“A grande novidade será a introdução de um sistema com contas individuais de capitalização”
(Programa de governo do candidato Jair Bolsonaro, do PSL)
“Quais são os principais problemas da capitalização? Primeiro, a taxa de reposição extremamente incerta, um custo altíssimo de transição e manutenção, e nenhum poder redistributivo. Sistemas de capitalização, seja qual for a forma (aberta ou fechada), não têm poder distributivo, pois seu modelo é individualizado.

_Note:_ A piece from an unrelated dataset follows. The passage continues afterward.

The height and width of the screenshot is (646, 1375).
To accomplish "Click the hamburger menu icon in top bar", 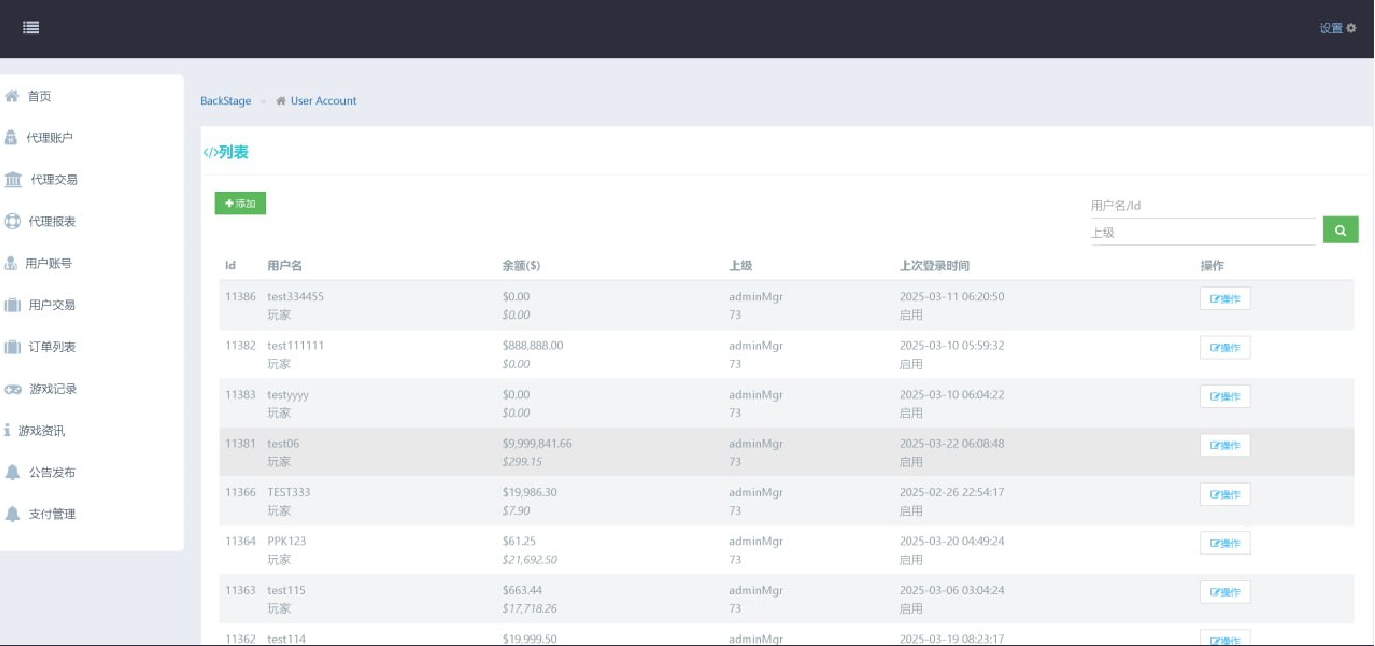I will point(31,28).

Há uma brutal transferência da poupança pública para a poupança privada, e nenhum retorno para os empregos.”
(Laura Tavares Soares, “Reforma da Previdência: a experiência da América Latina”)

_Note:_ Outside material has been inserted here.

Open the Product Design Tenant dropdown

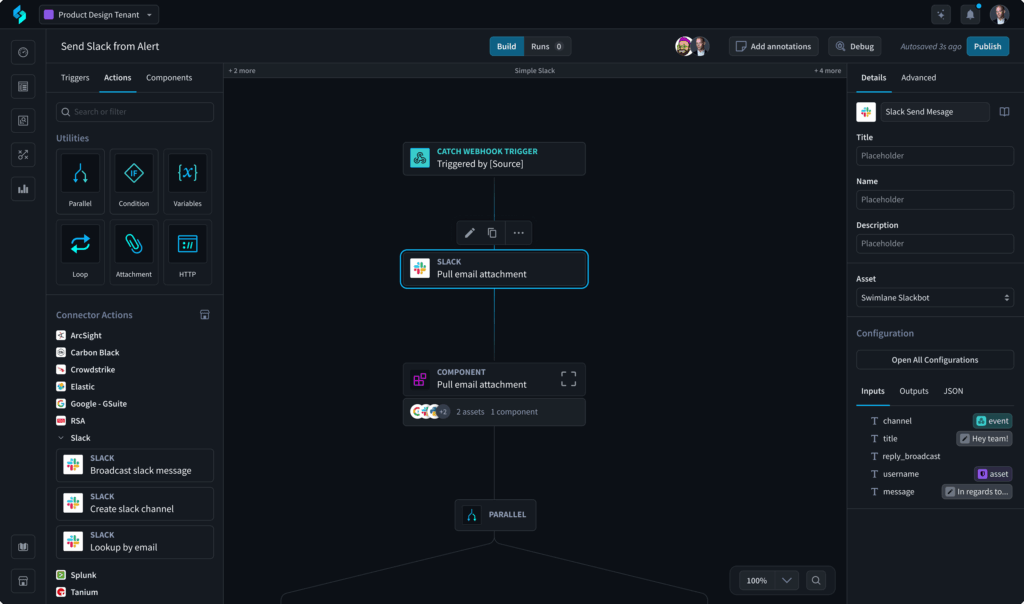tap(98, 15)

O trecho imediatamente acima, de um artigo da professora Laura Tavares Soares – aliás, excelente – apareceu em um dos cadernos da Fundação Perseu Abramo, em 2003 (cf. Caderno nº 2, “A Previdência Social no Brasil”).
A Fundação Perseu Abramo é a fundação do PT.
Pode-se dizer que, ao assumir o governo, Lula fez todos os esforços possíveis para implantar o regime de capitalização na Previdência.
Quanto à Dilma, com sua brilhante visão da correlação de forças na política, pode-se dizer que ela fez, inclusive, os esforços impossíveis.
Ao deixar o governo, que passou a Lula em 1º de janeiro de 2003, Fernando Henrique não conseguira aprovar, no Congresso, o fim da aposentadoria integral dos funcionários públicos federais; nem o fim da paridade dos reajustes entre servidores ativos e inativos; nem a exigência de que os funcionários aposentados contribuíssem para a Previdência (o que, evidentemente, é uma redução da aposentadoria).
Os tucanos não conseguiram aprovar tais medidas devido ao movimento dos servidores – e, no Congresso, devido ao voto, contra elas, do PT.
Em 2002, o programa de governo da campanha de Lula dizia, sobre a previdência dos funcionários, o Regime Próprio da Previdência Social (RPPS):
“Os segurados dos Regimes Próprios de Previdência Social, os servidores titulares de cargo efetivo, têm garantia constitucional para as regras de cálculo de benefício, bem como para o reajustamento desse valor e a elegibilidade ao benefício. Ainda de acordo com as disposições da Constituição Federal, o RPPS deve ser regido pelo princípio da contribuição obrigatória.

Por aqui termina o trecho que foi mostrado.